Es el 6 de abril de 1917, sobre un campo verde de pequeñas flores amarillas descansan los soldados británicos que combaten por la liberación de Europa. Falta poco para que termine la Primera Guerra Mundial, pero la humanidad ya ha conocido el horror de las trincheras; una generación entera se está quedando enterrada entre el lodo, la mierda y la sangre.
De repente, el receso de los soldados Blake y Schofield es interrumpido. Han sido escogidos para cumplir una misión casi imposible: cruzar las líneas enemigas, llevando consigo una orden del alto mando, para que se cancele un ataque, que se llevará a cabo a la mañana siguiente. Si no logran entregar el mensaje a tiempo, 1600 hombres serán masacrados por el ejército alemán, entre ellos, el hermano mayor de Blake.
Siete minutos y medio son suficientes para que el director Sam Mendes atrape al espectador en un drama bélico, en el que retrata las anécdotas que le contaba su abuelo sobre su paso por el Frente Occidental. De la mano de los protagonistas, siete minutos son suficientes para descender al infierno.
Más que una película, 1917 es una experiencia capaz de involucrar al público en esa carrera contra el tiempo, hacerle sentir la tensión de ingresar a un búnker abandonado por el enemigo o la impotencia de tener una información vital y no poderla compartir con la persona indicada.
Este efecto es conseguido gracias a una serie de planos secuencias que simulan una sola toma, una proeza técnica, tanto en dirección como en fotografía, diseño de producción y actuación.
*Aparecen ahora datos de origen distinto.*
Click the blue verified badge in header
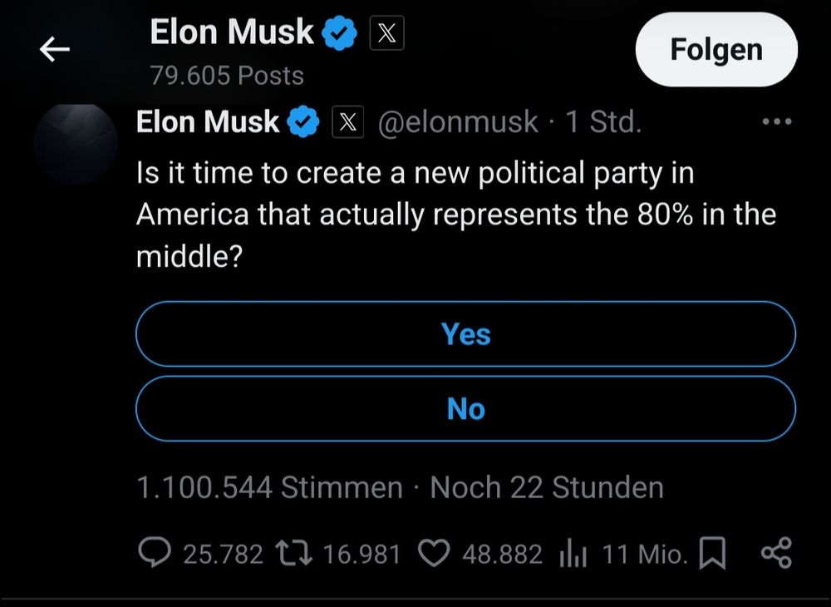831x607 pixels. (340, 33)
Un despliegue impecable, que armoniza con la tesis que plantea la historia, relacionada con la lucha por alcanzar objetivos, a pesar de la adversidad y de los obstáculos.
Algunos puristas han calificado a 1917 como un cascarón vacío, porque la trama resulta un tanto simple o porque no ahonda en el pasado de los personajes. Sin embargo, la película deja a un lado los diálogos expositivos y aprovecha otros elementos narrativos, como el fuera de cuadro, para profundizar en los vericuetos de dos personajes que luchan con motivaciones casi opuestas, pero que coinciden en un mismo objetivo.
Poesía visual
En 1917, hasta los escenarios más devastados se ven hermosos. Sin duda, el director de fotografía Roger Deakins ganará su segundo premio Oscar en este apartado, se lo merece, consiguió que la toma única se viera uniforme en todas las secuencias, incluso donde la luz natural debía cambiar por el paso de los días de rodaje.
La cinta está llena de poesía visual. Por ejemplo, hacia la mitad, hay una secuencia donde uno de los protagonistas se ve como una silueta en medio de un pueblo en llamas, el enemigo lo acecha, en un mundo de luces y sombras que aterra y conmueve.
Por esa razón, por la impecable coreografía de cientos de extras, por la recreación de los combates, por las grandes actuaciones, 1917 es una película para disfrutar en la pantalla grande, para sentir la emoción de lo que realmente significa el Séptimo Arte, y para entender cómo se sentiría descender al infierno.